Concerned residents and Riverside Unified School District (RUSD) board members alike are anticipating robust discussion at tonight’s board meeting as frustrations mount over funding for school improvements.
Funding for much-needed improvement projects within RUSD comes from money allocated from Measure O, which was approved in 2016 by Riverside voters. The measure was designed to upgrade aging RUSD campuses and classrooms, some of which are entering their centennial eras. It also includes money to be spent on new schools.
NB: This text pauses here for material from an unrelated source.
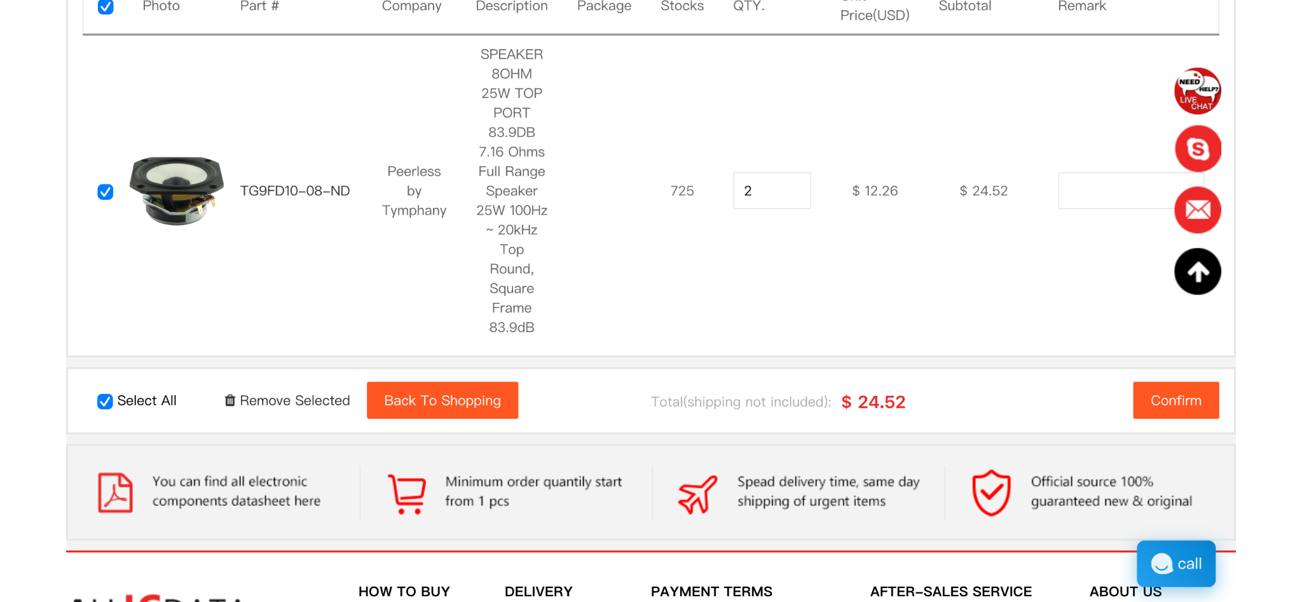Click the red email envelope icon
Viewport: 1302px width, 602px height.
point(1198,210)
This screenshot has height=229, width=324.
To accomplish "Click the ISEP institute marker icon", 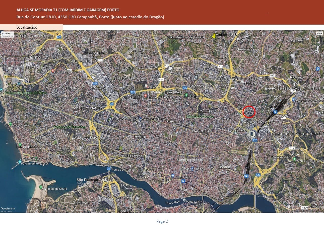I will tap(196, 78).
It generates $392 million for these improvements and makes RUSD eligible for an additional $200 million in state funding.
According to Anthony Noriega, vice president of the League of United Latin American Citizens, Riverside council and Eastside community activist, for too long there has been a disparity between schools that receive the help they need.
“The district board is ignoring needs and concerns of the community and have consistently taken action that has been detrimental to the Eastside community,” he said. “They’ve made some promises that they’ve never fulfilled.”
Noriega referred to when 10 years ago, the Eastside community was told by RUSD their neighborhood would have their own $12 million elementary school, rather than having to bus their children miles away for schooling. According to Noreiga, when the district ran into legal barriers over potential property, they allocated money away from the Eastside and gave it to other schools.
A list of schools with planned projects under Measure O can be found on the RUSD website. An Eastside elementary school is one of them, but community leaders claim the district’s prioritization of need is off-kilter.
“Like the funding for John W. North High School– it needs $151 million to renovate and it’s supposed to be at the top of the list that needs repairs,” Noriega said. “Yet the school district ignored the assessment and instead of keeping North at the top, they put it down lower and propped up two other high schools for priority funding.”
According to RUSD Board President Tom Hunt, the language that suggests funds get moved around based on the order of a list is incorrect.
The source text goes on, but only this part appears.